BOISE, Idaho (AP) — Idaho universities are warning staffers not to refer students to abortion providers, and at least one public university is barring employees from telling students how to obtain emergency contraception or birth control as well. It’s the latest restriction in a state that already holds some of the strictest abortion laws in the nation.
“This is going to have a very broad impact,” said Mike Satz, an attorney and former faculty member and interim dean at the University of Idaho's College of Law. “It's going to have a very strong chilling effect on free speech and it's going to scare people. I'm afraid it's going to scare people from going to school here or sending their kids to school at Idaho institutions.”
The prohibition against referring students to abortion providers or “promoting” abortion in any way comes from the “No Public Funds for Abortion Act,” a law passed by Idaho's Republican-led Legislature in 2021. Boise State University, like the University of Idaho, told faculty members in a newsletter earlier this month that they could face felony charges for violating the law. Idaho State University did not respond to phone messages from The Associated Press asking if it had issued similar guidance.
The law also bars staffers and school-based health clinics from dispensing or telling students where to obtain emergency contraception, such as the Plan B pill, except for in cases of rape. Emergency contraception drugs prevent pregnancy from occurring and do not work in cases where someone is already pregnant.
The University of Idaho's guidance released Friday goes a step further, also warning employees about a law written in 1867, 23 years before Idaho became a state. That law prohibits dispensing or “advertising” abortion services and birth control — leading to UI's advice that condoms be distributed only to prevent sexually transmitted diseases, but not to prevent pregnancy.
It's not yet clear how the the law barring “advertising or promoting” abortion and birth control services could impact students or other state employees who may use state-owned computers or wireless networks to share information about how to access reproductive health care on Instagram or other social media sites. Scott Graf, a spokesman for Idaho Attorney General Lawrence Wasden, said his office planned to discuss the guidance given to university staffers and the abortion laws in an internal call Tuesday morning.
Jodi Walker, spokeswoman for the University of Idaho, said the university follows all laws and said UI officials were still “working through some of the details.”
“This is a challenging law for many and has real ramifications for individuals in that it calls for individual criminal prosecution,” she said of the public funds law. “The section does not specify what is meant by promoting abortion, however, it is clear that university employees are paid with public funds. Employees engaging in their course of work in a manner that favors abortion could be deemed as promoting abortion.”
Abortion can still be discussed as a policy issue in classrooms, Walker said, but the university recommends that the employees in charge of the class “remain neutral or risk violating this law.”
“We support our students and employees, as well as academic freedom, but understand the need to work within the laws set out by our state,” she said.

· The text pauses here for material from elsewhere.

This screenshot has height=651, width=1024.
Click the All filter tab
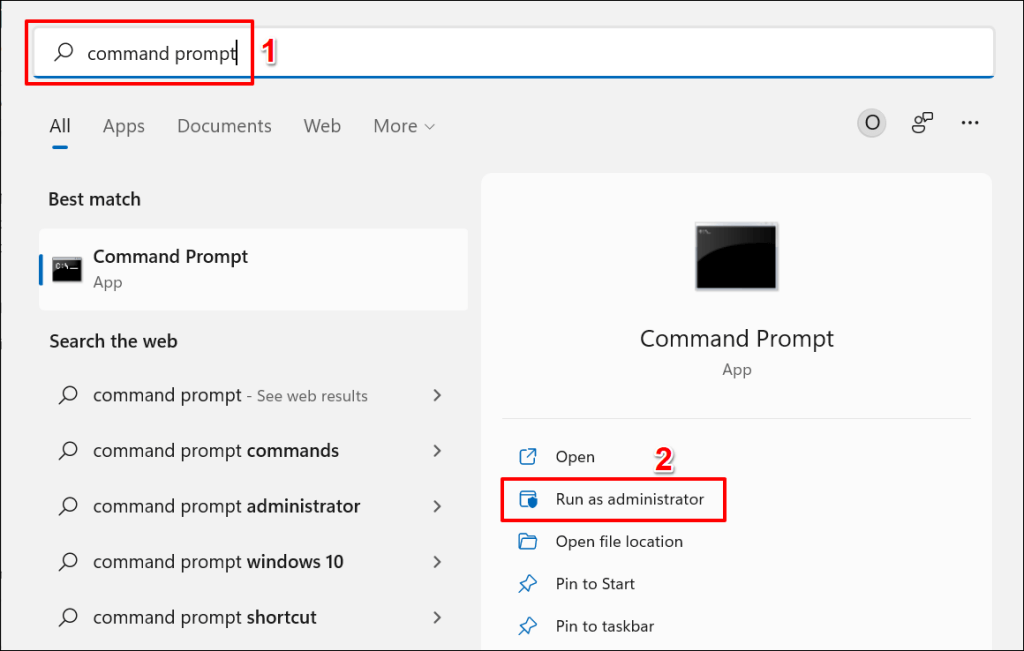(59, 126)
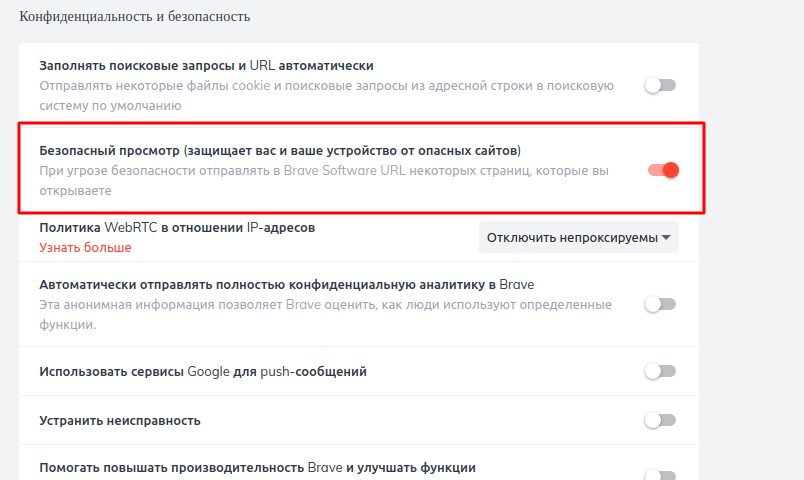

But that could be nearly impossible, said Satz. Both the University of Idaho and Boise State University rely on grants to fund major research and academic projects, and the federal government is among the largest sources of those grants. The federal government also provides abortions through the Veteran's Administration, Satz noted, and the “No Public Funds for Abortion Act" bars the state from contracting with abortion providers.

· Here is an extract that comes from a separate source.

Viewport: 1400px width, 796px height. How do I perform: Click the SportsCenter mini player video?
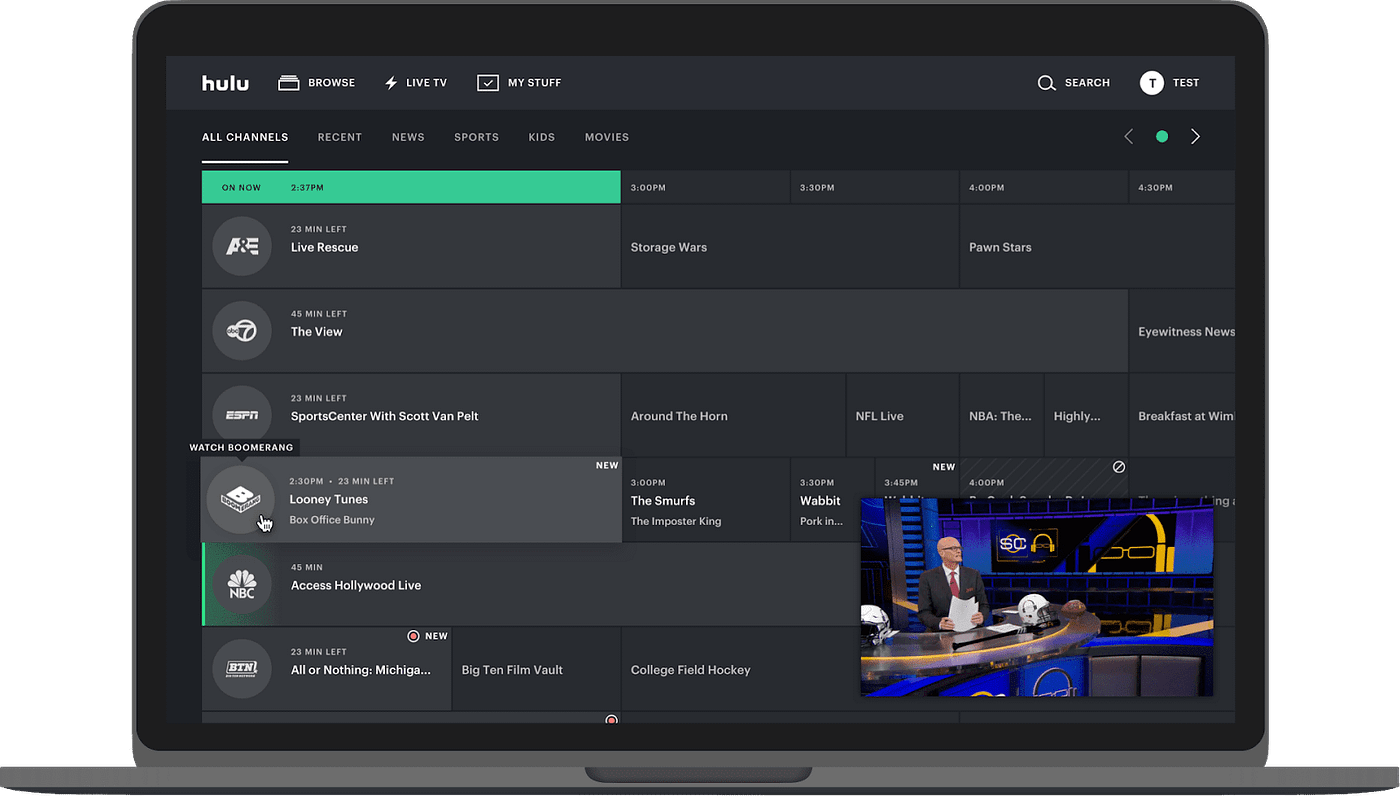coord(1037,597)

Idaho's lawmakers could fine-tune the laws to ensure they don't violate 1st Amendment free speech rights or lead to major funding losses, but the deeply conservative state Legislature isn't scheduled to meet again until January.

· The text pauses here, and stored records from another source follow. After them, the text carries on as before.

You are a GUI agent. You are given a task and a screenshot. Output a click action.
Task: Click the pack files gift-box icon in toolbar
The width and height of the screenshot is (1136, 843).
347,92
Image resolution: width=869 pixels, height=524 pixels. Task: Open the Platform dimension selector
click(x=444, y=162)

Boise State's advisory to employees noted that abortion-producing medications or procedures can still be prescribed if they are used to remove a dead fetus caused by spontaneous abortion, to treat an ectopic pregnancy or to “save the life or preserve the health of the unborn child.” But some of those scenarios are gray areas under other state laws criminalizing abortions, including one targeted in a U.S. Department of Justice federal lawsuit against the state of Idaho.
Idaho isn't the only state where employees have been cautioned not to give abortion advice. In the summer, librarians in Oklahoma City were warned against using the word “abortion,” though that changed after the city's library team reviewed the laws. Still, social workers, clergy members and others have raised concerns in Oklahoma about being exposed to criminal or civil liability just for discussing abortions.